Norwegian journalist (1922–2007)

Håkon Karlsen (March 5, 1922 – May 6, 2007) was a Norwegian journalist.

Karlsen was born in Trondheim. During the Second World War, he escaped to neutral Sweden from Hattfjelldal Municipality, where he had been set to perform conscripted labor. After attending Uppsala University, Karlsen worked as a teacher in Strinda Municipality. He was employed by NRK at Trøndelag Broadcasting (Trøndelag Kringkaster) from 1947 to 1964, at NRK Troms from 1964 to 1976, and at NRK Sørlandet from 1976 onward, succeeding Julius Hougen.
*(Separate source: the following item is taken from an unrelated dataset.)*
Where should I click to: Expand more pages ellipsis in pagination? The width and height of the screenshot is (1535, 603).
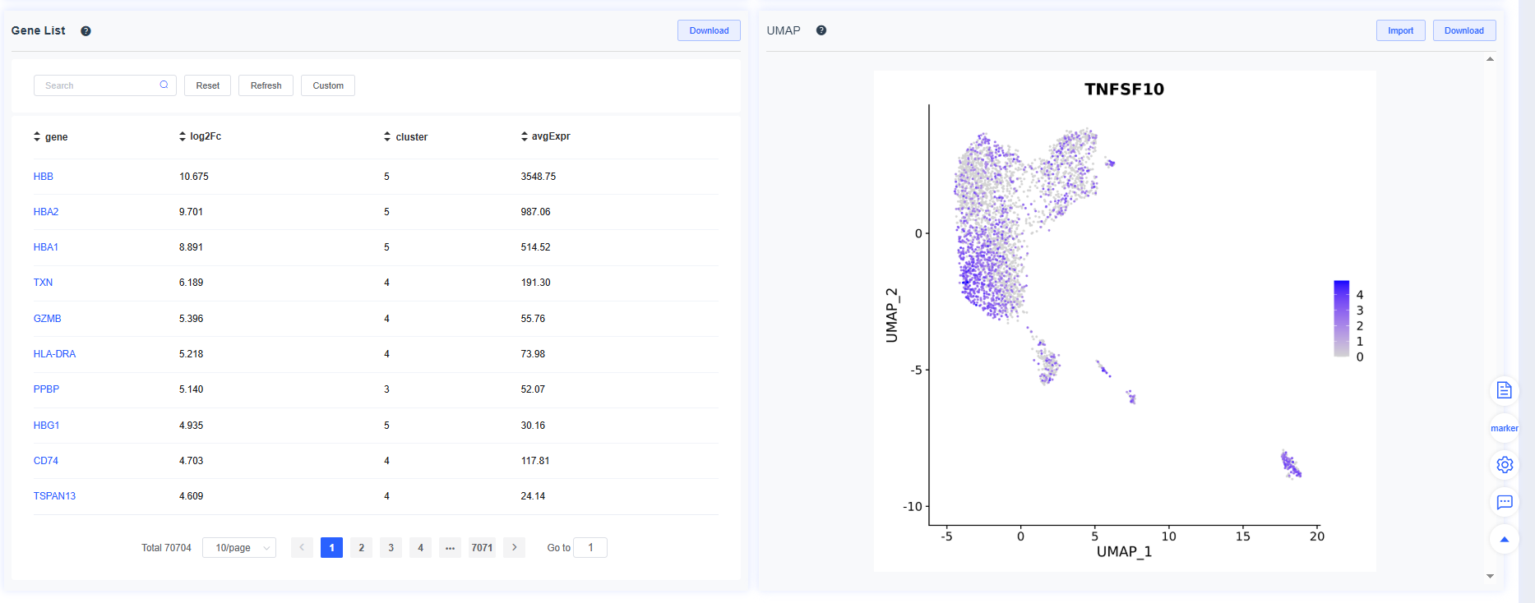450,548
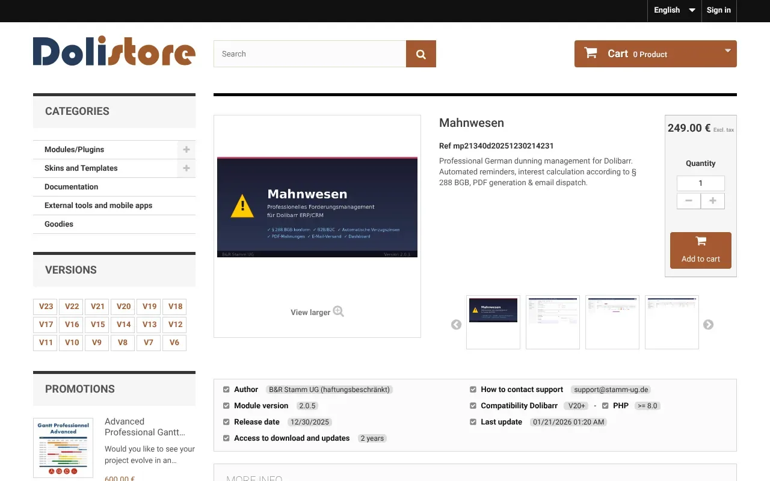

Karlsen was centrally engaged in the NRK Children's and Youth Department (NRK Barne- og ungdomsavdelingen), where he was well known for the characters Amandus and Antonsen during Children's Hour (Barnetimen) as well as the now-familiar entertainment department. He was known for having discovered the entertainer Arthur Arntzen (a.k.a. Oluf) and he took part in many radio and television programs with him, as well as the record releases Ja, du Oluf (Cat Music, 1973) and Mølje & sodd (Dagbladets Sommerkassett, 1980) and the films Førti år med Oluf (Forty Years with Oluf; 1979) and Oluf – No må du skjærpe dæ, gutt (Oluf—Now You Need to Shape Up, Boy; 1991).